Work to be completed:
Your output should be every line below, copied exactly.
──────── Data in this exercise ────────
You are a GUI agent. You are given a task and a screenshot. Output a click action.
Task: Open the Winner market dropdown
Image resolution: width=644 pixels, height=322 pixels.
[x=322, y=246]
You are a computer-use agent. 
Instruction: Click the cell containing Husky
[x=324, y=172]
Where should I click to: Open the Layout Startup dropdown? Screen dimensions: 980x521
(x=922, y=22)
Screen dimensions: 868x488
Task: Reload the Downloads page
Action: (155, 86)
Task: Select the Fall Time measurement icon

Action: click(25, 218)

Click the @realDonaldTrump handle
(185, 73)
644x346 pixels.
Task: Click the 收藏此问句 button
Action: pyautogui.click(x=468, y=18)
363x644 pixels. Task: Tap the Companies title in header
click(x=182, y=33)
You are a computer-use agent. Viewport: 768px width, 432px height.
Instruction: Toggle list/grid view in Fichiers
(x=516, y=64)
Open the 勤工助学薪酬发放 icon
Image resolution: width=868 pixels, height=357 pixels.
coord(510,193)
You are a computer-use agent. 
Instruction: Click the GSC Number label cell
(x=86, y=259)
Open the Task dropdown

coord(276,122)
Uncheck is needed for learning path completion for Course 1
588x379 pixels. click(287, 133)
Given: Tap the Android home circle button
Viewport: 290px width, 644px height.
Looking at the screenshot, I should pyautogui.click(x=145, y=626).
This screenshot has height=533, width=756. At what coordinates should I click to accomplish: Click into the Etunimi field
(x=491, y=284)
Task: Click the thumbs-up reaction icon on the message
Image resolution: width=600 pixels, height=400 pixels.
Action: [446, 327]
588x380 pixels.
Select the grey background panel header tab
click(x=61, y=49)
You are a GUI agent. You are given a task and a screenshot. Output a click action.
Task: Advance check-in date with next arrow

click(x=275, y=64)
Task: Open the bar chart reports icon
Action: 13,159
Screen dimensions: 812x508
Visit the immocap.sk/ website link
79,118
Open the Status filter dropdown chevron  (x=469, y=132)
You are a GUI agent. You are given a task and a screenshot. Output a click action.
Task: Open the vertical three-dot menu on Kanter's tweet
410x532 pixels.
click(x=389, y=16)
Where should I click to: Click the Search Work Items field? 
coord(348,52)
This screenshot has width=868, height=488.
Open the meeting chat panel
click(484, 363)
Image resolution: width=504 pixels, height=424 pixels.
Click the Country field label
────────
Exercise output:
You are a GUI agent. You are given a task and a screenshot. Output a click action.
Task: Open the Winner market dropdown
Image resolution: width=644 pixels, height=322 pixels.
[x=322, y=246]
You are a computer-use agent. 
Instruction: Click the cell containing Husky
[x=324, y=172]
Where should I click to: Open the Layout Startup dropdown? Screen dimensions: 980x521
(x=922, y=22)
Screen dimensions: 868x488
Task: Reload the Downloads page
Action: (155, 86)
Task: Select the Fall Time measurement icon

Action: click(25, 218)

Click the @realDonaldTrump handle
(185, 73)
644x346 pixels.
Task: Click the 收藏此问句 button
Action: pyautogui.click(x=468, y=18)
363x644 pixels. Task: Tap the Companies title in header
click(x=182, y=33)
You are a computer-use agent. Viewport: 768px width, 432px height.
Instruction: Toggle list/grid view in Fichiers
(x=516, y=64)
Open the 勤工助学薪酬发放 icon
Image resolution: width=868 pixels, height=357 pixels.
coord(510,193)
You are a computer-use agent. 
Instruction: Click the GSC Number label cell
(x=86, y=259)
Open the Task dropdown

coord(276,122)
Uncheck is needed for learning path completion for Course 1
588x379 pixels. click(287, 133)
Given: Tap the Android home circle button
Viewport: 290px width, 644px height.
Looking at the screenshot, I should pyautogui.click(x=145, y=626).
This screenshot has height=533, width=756. At what coordinates should I click to accomplish: Click into the Etunimi field
(x=491, y=284)
Task: Click the thumbs-up reaction icon on the message
Image resolution: width=600 pixels, height=400 pixels.
Action: [446, 327]
588x380 pixels.
Select the grey background panel header tab
click(x=61, y=49)
You are a GUI agent. You are given a task and a screenshot. Output a click action.
Task: Advance check-in date with next arrow

click(x=275, y=64)
Task: Open the bar chart reports icon
Action: 13,159
Screen dimensions: 812x508
Visit the immocap.sk/ website link
79,118
Open the Status filter dropdown chevron  (x=469, y=132)
You are a GUI agent. You are given a task and a screenshot. Output a click action.
Task: Open the vertical three-dot menu on Kanter's tweet
410x532 pixels.
click(x=389, y=16)
Where should I click to: Click the Search Work Items field? 
coord(348,52)
This screenshot has width=868, height=488.
Open the meeting chat panel
click(484, 363)
Image resolution: width=504 pixels, height=424 pixels.
Click the Country field label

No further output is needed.